Welcome to the new Amazon S3 User Guide! The Amazon S3 User Guide combines information and instructions from the three retired guides: Amazon S3 Developer Guide, Amazon S3 Console User Guide, and Amazon S3 Getting Started Guide.

Using S3 Object Lock

With S3 Object Lock, you can store objects using a write-once-read-many (WORM) model. You can use it to prevent an object from being deleted or overwritten for a fixed amount of time or indefinitely. Object Lock helps you meet regulatory requirements that require WORM storage, or simply add another layer of protection against object changes and deletion.

S3 Object Lock has been assessed by Cohasset Associates for use in environments that are subject to SEC 17a-4, CFTC, and FINRA regulations.

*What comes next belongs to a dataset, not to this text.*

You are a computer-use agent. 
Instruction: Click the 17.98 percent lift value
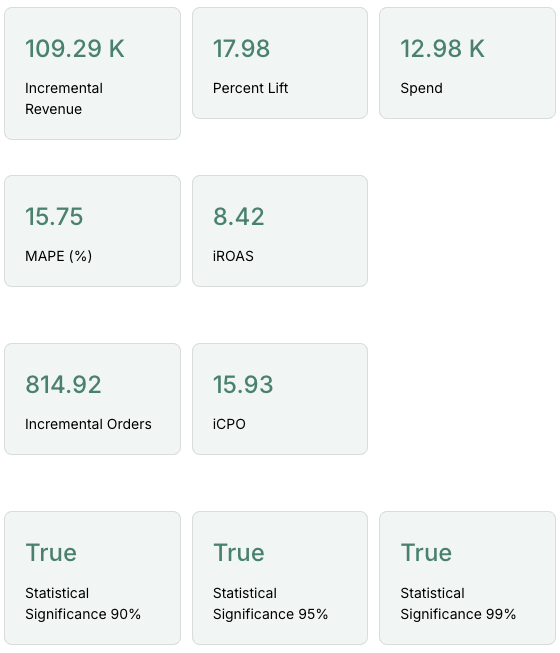click(x=241, y=48)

For more information about how Object Lock relates to these regulations, see the Cohasset Associates Compliance Assessment.

Object Lock provides two ways to manage object retention: retention periods and legal holds.

  • A retention period specifies a fixed period of time during which an object remains locked. During this period, your object is WORM-protected and can't be overwritten or deleted.

  • A legal hold provides the same protection as a retention period, but it has no expiration date. Instead, a legal hold remains in place until you explicitly remove it. Legal holds are independent from retention periods.

An object version can have both a retention period and a legal hold, one but not the other, or neither. For more information, see S3 Object Lock overview.

Object Lock works only in versioned buckets, and retention periods and legal holds apply to individual object versions. When you lock an object version, Amazon S3 stores the lock information in the metadata for that object version. Placing a retention period or legal hold on an object protects only the version specified in the request. It doesn't prevent new versions of the object from being created. If you put an object into a bucket that has the same key name as an existing, protected object, Amazon S3 creates a new version of that object, stores it in the bucket as requested, and reports the request as completed successfully. The existing, protected version of the object remains locked according to its retention configuration.

To use S3 Object Lock, follow these basic steps:

  1. Create a new bucket with Object Lock enabled.

  2. (Optional) Configure a default retention period for objects placed in the bucket.

  3. Place the objects that you want to lock in the bucket.

  4. Apply a retention period, a legal hold, or both, to the objects that you want to protect.

For information about using Object Lock on the AWS Management Console, see Configuring S3 Object Lock using the S3 console.

For information about locking objects using the AWS CLI, AWS SDKs, and the Amazon S3 REST APIs, see Managing Amazon S3 object locks.